Choose or Die has some interesting concepts about shifting realities and some 80s nostalgia, but it never succumbs to its true potential due to an unsightly approach by director Toby Meakins.
There is a current 80s revival that is taking the world by storm. The worlds of fashion, arts, and other scenarios are taking inspiration from one of the most influential decades (especially in music). You are even seeing more movies and TV series set in that decade or based on what made it tick for those who lived through it. This craze is so big that not even the horror genre can stay back from it. Last year, we saw Prano Bailey-Bond’s stylish and thrilling directorial debut, Censor, which focused on a time where British censors were banning plenty of video nasties because they were “causing harm to the audience”.
As a result, films like Maniac, The Evil Dead, Cannibal Holocaust, and The New York Ripper were either cut, edited, or banned altogether. Netflix’s Choose or Die uses that binge of the decade’s nostalgia as a way to create a narrative revolving around the classic arcade games of the time. Choose or Die focuses on a broke college dropout named Kayla (Iona Evans), who’s stuck in a dead-end job washing windows and floors at an unoccupied building.

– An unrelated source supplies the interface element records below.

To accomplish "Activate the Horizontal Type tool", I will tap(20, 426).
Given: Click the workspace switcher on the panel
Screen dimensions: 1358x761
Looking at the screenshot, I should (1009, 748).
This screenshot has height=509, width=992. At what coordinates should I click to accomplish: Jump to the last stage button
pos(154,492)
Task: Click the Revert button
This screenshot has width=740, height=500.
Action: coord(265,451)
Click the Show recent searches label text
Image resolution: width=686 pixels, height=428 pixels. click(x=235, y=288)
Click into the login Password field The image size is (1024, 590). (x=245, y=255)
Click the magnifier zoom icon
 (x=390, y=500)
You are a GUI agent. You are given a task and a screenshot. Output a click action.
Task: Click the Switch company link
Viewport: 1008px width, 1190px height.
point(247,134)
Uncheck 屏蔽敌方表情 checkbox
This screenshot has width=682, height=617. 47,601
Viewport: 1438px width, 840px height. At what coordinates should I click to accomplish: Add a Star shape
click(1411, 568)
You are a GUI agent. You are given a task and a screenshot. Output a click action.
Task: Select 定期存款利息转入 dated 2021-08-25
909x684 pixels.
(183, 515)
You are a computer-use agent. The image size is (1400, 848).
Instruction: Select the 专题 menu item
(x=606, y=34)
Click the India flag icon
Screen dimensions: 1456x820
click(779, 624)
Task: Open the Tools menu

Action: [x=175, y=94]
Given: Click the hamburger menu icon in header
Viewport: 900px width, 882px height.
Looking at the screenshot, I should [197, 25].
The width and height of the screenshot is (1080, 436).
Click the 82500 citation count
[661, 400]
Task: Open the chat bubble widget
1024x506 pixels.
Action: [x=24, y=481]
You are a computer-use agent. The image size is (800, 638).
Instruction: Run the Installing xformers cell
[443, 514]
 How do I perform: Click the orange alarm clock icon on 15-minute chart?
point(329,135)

She has a computer programmer/game designer friend, Isaac (Asa Butterfield), with whom she hangs out to pass the time before their respective jobs. She also prefers to stay with him since her mom has been struggling heavily since the death of her younger brother and started using drugs to numb the pain. By chance, a vintage arcade game, CURS>R, in Isaac’s collection has an unclaimed prize of over two-hundred-thousand dollars, so Kayla decides to take a crack at it to see if she could hit the jackpot. However, what she doesn’t expect is that the game would make her choose between threatening and lethal actions.
If the person who’s playing doesn’t decide on one of the horrific options, they die. Forced to play the game until she defeats “the final boss”, Kayla must survive four levels of intense horrors that may inflict pain on her dearest and closest acquaintances. Netflix doesn’t have the best platform for original horror pictures, although some of its series are solid (like The Haunting of Hill House, Brand New Cherry Flavor, All of Us are Dead). And although Choose or Die has some exciting ideas that might be of some worth, director Toby Meakins’ approach doesn’t service them properly.
The lines between reality and fantasy start to blur as Kayla continues playing the game and going onto another level, which causes the decisions she must make to become even harsher and more brutal. That part alone could have been a fascinating concept for a short feature, albeit not as an eighty-four-minute movie. The narrative isn’t engaging or intriguing enough for it to be extended to such stature unless its horror set pieces are expanded like its contemporaries Ready or Not, Escape Room (even though I don’t like it as much), and Saw.
Also, there is supposed to be more tension with each level, and the atmosphere needs to be filled with the horrors of what may come. Yet, it doesn’t happen. It becomes too radical, and on occasions, in a shoddy fashion, to take it seriously. Nonetheless, some bright spots keep you hankering for its potential. The introduction for Choose or Die perfectly sells the movie, although the rest is quite disappointing. Those first few minutes have great tension, as the scene ends with a person getting his tongue cut off, and the characters involved show great anxiety as they learn they are now part of a game.
And the first encounter between Kayla and the CURS>R program, set in an empty diner, is hard to watch because the waitress is forced to eat glass. These set pieces prove the various possibilities that the film could have taken; what is left is a poorly written feature with underdeveloped characters. In addition, it holds back on the gore and blood for the rest of the kills in the second and third acts, but they are, at least, well-directed (except for a silly CGI-filled kill that I won’t spoil). All you want with this type of film is a fair share of entertainment and scares; nonetheless, since Meakins doesn’t take advantage of the reality shifts between the video game and reality, the crew involved doesn’t have much to play with.
Choose or Die is far more interesting and intriguing than the rest of Netflix’s genre movie catalog, yet, still, it isn’t any good. To be completely honest, I would remember the recent blood-soaked remake of Texas Chainsaw Massacre – a film that everyone hated, but I didn’t think it wasn’t that terrible – more than this. Choose or Die has a handful of ideas, a delightful Robert Englund voice cameo, and some nasty, in a good way, horror set-pieces; however, there isn’t anything else worth watching it for.
Choose or Die is now available to watch on Netflix.